▶ **TASK TO CARRY OUT**: Read through the listing below, and copy every line where the string "panel" appears.

▶ **RECORDS TO PROCESS**:

- - -

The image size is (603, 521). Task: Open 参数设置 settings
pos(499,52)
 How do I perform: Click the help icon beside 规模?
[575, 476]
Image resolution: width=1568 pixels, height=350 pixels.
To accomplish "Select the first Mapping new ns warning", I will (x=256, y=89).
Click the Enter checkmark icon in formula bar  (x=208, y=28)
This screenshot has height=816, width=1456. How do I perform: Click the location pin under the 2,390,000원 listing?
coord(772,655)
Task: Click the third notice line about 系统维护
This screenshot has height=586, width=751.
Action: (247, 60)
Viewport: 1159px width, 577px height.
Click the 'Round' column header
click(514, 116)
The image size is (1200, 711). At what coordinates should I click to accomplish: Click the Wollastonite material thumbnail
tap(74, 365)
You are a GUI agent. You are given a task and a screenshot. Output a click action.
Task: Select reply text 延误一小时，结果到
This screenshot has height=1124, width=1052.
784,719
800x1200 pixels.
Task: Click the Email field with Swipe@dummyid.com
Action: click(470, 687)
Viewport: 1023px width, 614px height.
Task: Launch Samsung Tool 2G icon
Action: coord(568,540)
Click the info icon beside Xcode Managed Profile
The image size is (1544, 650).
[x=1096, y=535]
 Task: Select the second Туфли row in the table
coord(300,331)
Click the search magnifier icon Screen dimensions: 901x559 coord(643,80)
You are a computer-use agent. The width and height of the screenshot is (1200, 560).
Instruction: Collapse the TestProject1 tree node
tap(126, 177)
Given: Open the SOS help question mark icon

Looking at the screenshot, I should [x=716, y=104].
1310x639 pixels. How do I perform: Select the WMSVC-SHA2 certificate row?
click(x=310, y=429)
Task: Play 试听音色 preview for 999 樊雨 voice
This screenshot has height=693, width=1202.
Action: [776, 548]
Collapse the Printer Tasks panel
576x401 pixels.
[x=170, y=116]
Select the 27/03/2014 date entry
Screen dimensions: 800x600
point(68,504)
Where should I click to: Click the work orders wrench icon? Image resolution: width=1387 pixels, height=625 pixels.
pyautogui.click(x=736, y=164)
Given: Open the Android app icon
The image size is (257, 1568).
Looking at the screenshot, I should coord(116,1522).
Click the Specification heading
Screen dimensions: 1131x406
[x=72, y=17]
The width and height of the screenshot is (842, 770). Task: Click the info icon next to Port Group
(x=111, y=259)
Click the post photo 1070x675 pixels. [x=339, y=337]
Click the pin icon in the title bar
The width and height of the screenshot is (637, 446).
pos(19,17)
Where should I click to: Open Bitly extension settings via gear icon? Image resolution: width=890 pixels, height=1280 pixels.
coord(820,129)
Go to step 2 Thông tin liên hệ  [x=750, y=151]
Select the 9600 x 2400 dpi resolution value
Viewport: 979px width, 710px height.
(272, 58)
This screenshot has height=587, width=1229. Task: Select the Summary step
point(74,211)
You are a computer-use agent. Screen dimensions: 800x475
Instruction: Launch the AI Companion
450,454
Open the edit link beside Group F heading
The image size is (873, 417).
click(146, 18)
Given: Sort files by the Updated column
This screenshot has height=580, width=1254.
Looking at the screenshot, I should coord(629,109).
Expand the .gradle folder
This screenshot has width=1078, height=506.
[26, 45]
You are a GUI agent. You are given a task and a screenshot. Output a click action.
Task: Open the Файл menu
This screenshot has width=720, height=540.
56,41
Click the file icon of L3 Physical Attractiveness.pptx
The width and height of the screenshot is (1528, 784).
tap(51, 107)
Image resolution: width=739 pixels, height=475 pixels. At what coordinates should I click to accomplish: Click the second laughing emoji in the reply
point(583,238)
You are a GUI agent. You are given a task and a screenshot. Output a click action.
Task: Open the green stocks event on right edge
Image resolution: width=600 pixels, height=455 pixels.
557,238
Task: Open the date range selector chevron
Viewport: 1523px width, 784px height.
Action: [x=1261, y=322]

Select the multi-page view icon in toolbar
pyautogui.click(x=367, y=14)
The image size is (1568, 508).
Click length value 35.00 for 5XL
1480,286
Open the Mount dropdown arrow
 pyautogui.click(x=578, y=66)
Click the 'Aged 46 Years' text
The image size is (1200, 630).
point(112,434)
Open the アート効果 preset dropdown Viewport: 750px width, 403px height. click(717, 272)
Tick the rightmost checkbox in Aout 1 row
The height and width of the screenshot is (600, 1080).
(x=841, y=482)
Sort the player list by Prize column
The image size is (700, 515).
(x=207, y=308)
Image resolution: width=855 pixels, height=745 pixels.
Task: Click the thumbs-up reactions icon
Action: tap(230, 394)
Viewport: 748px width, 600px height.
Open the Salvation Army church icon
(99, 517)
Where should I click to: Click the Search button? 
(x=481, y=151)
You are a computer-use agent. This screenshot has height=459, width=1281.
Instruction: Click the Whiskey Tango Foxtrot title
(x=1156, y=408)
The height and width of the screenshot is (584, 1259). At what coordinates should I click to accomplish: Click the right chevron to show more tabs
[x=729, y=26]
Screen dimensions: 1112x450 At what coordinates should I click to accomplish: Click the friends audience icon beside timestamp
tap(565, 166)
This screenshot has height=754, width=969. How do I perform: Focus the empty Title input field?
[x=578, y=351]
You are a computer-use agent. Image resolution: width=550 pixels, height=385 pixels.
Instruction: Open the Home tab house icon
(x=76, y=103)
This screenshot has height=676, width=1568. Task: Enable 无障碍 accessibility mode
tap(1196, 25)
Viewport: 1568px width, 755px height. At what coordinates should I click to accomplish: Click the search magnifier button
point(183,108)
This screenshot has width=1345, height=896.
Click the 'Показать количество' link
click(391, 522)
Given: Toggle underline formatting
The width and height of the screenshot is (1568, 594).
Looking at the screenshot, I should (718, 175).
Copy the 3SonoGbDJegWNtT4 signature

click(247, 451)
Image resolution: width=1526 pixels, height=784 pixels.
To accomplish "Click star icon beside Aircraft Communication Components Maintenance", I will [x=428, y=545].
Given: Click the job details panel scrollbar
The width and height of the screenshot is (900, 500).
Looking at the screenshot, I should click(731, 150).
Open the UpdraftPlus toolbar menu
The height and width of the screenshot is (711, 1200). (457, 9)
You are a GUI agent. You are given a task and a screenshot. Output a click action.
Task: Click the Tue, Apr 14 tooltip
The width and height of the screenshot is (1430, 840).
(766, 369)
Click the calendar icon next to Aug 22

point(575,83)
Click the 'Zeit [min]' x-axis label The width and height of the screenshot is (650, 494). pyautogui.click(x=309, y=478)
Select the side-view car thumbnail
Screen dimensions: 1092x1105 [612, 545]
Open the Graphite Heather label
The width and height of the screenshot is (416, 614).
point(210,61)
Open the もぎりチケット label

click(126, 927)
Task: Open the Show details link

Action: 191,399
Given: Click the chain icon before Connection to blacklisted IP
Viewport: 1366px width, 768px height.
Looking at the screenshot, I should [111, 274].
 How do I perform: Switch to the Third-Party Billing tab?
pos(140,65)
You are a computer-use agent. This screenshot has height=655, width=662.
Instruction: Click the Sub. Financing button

- - -

▶ **EXPECTED ANSWER**:
Collapse the Printer Tasks panel
Given: Click the job details panel scrollbar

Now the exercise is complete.